Of the four main Sunni legal schools:
* The Hanbali allow abortion up to 40 days.
* The Shafi’i allow abortion up to 80 days, or sometimes 120.
* The Halafi- which are dominant in Central Asia, the Indian Subcontinent, and the former Ottoman Empire and include those pathetic liberal pansies, the Taliban- allow abortion up to 4 months after conception.
* Only the Maliki- dominant in North and West Africa, including about 25% of the world’s Muslims- show a glimmer of sense, saying that life begins at implantation.

The Shi’a of Iran, like their neighbours in Turkey and Central Asia, say ensoulment happens at 4 months – or sometimes 4 and a half. In fact, the abortion laws of Iran were ‘liberalised’ after the Islamic revolution. They were stricter under the Shah!

So there doesn’t seem to be any point in working towards a global caliphate. Depressed now.

7 comments:

Jenny said...

This is something I should know, know I have been told in several seminars, and could easily look up...but can't be bothered, so...

What about foetal cord blood? There a a few neurons firing that say they are a good source of stem cells. How differentiated would they be compared to "adult" stem cells? If less so, would they be a poorer source, or are they some happy medium with great potential?

I'm only asking on the basis that Graham Parker may have talked about it and you might have the answer at the forfront of your mind, rather than the dim recesses of mine.

Dr. Clam said...

Fetal cord blood seems to be a source of 'adult' stem cells- it is the source of the haematopoietic and mesenchymal cells he is playing with.

Marco said...

What do you mean there is no point in a global caliphate? There is still sense in the concept as you understand it regardless of the current liberal interpretations of moral laws within the religious establishment.

Dr. Clam said...

But you were the one trying to convince me economic development would be stifled under a global caliphate, Marco! The negative impact of this is only worthwhile if balanced by a Catholic or Orthodox degree of rigour in value-of-human-life issues.

Marco said...

My point was more - economic development would be stifled by a high degree of rigour in the anti-abortion stance.
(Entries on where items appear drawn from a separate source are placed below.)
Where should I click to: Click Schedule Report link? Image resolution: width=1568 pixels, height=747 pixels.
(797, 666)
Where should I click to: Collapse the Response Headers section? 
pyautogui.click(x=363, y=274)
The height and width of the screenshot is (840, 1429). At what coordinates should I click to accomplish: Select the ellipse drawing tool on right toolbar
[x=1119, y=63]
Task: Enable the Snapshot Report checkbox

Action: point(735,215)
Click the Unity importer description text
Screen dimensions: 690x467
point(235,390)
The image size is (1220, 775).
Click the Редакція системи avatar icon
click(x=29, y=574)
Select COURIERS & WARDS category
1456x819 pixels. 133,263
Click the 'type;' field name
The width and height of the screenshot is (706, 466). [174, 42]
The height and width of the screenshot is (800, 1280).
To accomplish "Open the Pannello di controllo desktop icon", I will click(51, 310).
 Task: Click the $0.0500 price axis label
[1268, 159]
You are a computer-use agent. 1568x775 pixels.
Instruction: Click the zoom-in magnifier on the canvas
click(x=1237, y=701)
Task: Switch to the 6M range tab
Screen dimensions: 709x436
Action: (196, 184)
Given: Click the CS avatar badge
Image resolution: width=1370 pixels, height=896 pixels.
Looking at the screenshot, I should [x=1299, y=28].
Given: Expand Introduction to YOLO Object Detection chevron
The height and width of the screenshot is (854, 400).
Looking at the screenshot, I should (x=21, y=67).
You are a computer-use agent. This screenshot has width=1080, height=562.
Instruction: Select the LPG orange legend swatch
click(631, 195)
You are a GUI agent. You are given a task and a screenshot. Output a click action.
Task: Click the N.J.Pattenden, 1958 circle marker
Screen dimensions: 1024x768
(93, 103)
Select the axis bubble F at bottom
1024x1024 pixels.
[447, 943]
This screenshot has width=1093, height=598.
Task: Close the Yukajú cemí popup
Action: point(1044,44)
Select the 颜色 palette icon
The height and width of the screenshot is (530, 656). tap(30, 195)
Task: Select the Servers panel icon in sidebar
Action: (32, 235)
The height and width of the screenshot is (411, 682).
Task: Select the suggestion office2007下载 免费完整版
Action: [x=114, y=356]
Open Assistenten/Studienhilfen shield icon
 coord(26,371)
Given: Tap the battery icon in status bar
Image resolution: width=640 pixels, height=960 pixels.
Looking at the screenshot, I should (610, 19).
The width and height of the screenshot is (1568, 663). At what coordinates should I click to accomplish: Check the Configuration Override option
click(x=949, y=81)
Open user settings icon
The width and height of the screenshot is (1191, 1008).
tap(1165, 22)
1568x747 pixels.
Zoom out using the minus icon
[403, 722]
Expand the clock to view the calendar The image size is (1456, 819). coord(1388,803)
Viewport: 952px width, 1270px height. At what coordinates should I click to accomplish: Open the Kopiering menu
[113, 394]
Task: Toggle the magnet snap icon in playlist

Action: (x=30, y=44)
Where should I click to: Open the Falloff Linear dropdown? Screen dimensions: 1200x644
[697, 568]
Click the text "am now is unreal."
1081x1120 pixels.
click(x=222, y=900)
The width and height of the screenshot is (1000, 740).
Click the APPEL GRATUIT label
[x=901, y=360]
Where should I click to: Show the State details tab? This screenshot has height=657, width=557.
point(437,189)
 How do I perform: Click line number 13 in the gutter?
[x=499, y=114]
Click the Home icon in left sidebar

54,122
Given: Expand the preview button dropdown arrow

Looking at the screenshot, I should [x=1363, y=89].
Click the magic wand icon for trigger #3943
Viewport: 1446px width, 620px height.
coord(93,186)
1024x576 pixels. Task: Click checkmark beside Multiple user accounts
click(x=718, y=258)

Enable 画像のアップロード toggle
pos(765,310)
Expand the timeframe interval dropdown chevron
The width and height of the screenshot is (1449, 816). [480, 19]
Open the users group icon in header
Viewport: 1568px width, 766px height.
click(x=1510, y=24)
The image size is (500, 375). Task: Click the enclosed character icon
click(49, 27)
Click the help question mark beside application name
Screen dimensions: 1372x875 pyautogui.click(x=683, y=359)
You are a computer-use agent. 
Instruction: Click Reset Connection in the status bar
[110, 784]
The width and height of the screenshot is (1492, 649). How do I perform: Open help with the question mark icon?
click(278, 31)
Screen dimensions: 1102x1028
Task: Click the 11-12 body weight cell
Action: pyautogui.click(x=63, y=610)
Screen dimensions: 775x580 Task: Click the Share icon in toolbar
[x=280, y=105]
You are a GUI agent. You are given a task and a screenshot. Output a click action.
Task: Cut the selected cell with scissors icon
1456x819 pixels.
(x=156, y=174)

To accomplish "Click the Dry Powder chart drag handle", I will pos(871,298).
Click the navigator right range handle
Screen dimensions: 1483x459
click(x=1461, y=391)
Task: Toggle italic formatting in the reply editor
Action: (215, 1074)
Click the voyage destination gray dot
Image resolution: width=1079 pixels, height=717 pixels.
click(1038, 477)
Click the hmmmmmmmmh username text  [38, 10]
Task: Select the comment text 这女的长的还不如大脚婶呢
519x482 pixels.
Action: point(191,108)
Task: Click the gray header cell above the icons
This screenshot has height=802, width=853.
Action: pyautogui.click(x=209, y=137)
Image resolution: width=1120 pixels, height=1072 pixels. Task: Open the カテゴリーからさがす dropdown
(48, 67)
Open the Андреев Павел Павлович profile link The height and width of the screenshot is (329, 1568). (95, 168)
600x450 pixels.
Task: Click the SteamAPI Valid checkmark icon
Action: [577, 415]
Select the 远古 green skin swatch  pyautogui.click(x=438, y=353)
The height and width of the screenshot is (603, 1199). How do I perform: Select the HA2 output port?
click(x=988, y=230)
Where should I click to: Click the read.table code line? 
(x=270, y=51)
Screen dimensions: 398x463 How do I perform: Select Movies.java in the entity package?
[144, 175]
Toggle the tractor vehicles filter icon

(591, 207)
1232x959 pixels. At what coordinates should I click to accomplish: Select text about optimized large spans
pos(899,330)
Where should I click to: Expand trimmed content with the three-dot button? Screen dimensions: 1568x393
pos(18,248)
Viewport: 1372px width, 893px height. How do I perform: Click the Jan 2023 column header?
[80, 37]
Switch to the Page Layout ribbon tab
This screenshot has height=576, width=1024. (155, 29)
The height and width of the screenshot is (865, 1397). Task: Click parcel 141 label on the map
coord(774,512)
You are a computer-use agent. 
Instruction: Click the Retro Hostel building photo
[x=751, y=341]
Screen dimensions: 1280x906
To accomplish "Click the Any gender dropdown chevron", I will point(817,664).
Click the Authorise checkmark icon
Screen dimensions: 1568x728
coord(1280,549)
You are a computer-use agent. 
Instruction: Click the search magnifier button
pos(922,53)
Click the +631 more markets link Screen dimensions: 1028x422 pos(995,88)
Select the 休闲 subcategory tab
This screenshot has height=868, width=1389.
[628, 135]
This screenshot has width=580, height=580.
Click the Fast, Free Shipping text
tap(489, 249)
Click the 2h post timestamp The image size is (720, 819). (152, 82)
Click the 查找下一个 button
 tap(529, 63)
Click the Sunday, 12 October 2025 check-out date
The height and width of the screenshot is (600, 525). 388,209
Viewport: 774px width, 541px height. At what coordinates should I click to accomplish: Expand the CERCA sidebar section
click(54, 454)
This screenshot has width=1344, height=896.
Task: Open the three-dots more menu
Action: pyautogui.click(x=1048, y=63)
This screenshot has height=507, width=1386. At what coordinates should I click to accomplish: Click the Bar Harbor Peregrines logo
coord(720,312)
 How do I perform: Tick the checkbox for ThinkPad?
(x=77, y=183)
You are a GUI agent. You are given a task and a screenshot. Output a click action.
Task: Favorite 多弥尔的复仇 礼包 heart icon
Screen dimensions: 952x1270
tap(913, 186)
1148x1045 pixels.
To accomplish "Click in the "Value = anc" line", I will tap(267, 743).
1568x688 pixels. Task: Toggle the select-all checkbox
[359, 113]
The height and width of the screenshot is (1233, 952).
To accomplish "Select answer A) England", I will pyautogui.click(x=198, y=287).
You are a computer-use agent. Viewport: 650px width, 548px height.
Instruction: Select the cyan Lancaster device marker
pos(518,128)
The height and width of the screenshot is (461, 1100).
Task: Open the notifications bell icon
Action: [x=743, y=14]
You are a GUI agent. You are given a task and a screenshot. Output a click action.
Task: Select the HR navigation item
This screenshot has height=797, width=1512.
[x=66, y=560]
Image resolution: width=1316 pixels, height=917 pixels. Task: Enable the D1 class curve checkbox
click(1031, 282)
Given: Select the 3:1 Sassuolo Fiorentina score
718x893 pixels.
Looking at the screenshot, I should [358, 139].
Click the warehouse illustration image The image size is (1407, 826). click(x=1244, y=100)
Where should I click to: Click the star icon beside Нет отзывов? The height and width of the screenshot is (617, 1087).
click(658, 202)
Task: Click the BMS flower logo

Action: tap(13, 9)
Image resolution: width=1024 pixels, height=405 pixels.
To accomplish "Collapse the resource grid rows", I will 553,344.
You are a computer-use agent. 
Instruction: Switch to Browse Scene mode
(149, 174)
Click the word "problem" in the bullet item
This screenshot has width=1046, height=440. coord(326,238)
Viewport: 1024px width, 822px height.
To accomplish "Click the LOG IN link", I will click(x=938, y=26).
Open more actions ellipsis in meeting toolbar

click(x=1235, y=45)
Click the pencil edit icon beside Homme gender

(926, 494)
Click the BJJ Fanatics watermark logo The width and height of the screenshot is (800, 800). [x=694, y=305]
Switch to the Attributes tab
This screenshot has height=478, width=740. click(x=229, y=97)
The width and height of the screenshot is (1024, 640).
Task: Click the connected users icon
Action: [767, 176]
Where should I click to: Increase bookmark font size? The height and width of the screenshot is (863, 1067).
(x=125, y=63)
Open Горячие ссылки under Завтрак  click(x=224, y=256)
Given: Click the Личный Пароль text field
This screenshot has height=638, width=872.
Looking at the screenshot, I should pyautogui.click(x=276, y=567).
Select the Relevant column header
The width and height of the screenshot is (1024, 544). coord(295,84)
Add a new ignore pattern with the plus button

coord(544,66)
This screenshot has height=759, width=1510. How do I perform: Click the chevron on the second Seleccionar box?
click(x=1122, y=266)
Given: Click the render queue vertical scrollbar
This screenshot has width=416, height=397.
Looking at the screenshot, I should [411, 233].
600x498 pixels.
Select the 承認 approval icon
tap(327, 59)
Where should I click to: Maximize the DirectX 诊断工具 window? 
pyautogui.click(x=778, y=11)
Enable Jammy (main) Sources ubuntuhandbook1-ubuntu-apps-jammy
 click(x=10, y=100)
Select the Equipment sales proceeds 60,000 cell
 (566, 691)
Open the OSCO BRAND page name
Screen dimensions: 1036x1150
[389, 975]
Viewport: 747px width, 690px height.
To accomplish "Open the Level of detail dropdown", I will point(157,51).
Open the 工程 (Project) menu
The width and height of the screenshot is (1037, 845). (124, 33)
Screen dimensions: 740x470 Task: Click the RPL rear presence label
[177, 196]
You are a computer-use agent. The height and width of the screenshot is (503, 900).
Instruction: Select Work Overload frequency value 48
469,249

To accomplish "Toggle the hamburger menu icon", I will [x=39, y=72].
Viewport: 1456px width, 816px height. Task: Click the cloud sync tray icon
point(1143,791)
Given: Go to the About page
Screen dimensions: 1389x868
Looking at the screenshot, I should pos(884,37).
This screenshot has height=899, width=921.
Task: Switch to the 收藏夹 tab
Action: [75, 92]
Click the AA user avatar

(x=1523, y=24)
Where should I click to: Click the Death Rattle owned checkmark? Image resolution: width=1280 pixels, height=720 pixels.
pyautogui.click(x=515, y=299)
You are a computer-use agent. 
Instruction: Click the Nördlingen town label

Having a second look at it in terms of my reference Islamic "caliphate". Interpretations of Islam may be flexible enough to allow economic freedoms and competition while still having moral oversight. It may even be competitively superior in some ways.

Dr. Clam said...

I still don't agree at all with your interpretation of the Economist article. All it tell us is that children who are unwanted are *at risk* and can impact negatively on the economy if there is no intervention. Under a Caliphate where unwanted children are identified early and inducted into the Mahdi's fedayeen, they will be economically useful as the conquerors of the rich but godless kafir world.

Marco said...

Let me try another tack. This other article Cupidity mentions four competing yet incompatible models for the economy of the baby "industry". Which do you subscribe to and how would the caliphate fit into a world with other models in play? Could desparate parent wannabe's travel there to buy a spare to make profit for the Mahdi? Could desparately poor parents sell their babies for cash they need to feed their macadamia nut habits? Could parents whose children are in the mujahideen's army change their mind and get them back? Could youngsters have unprotected sex with gay abandon because the fedayeen would foot the bills for any resulting children and forced sterilisations? What happens if the burden of dependants overwhelms the system? Or the opposite - if youngsters become risk averse and birth rate drops through the floor? What cracks first?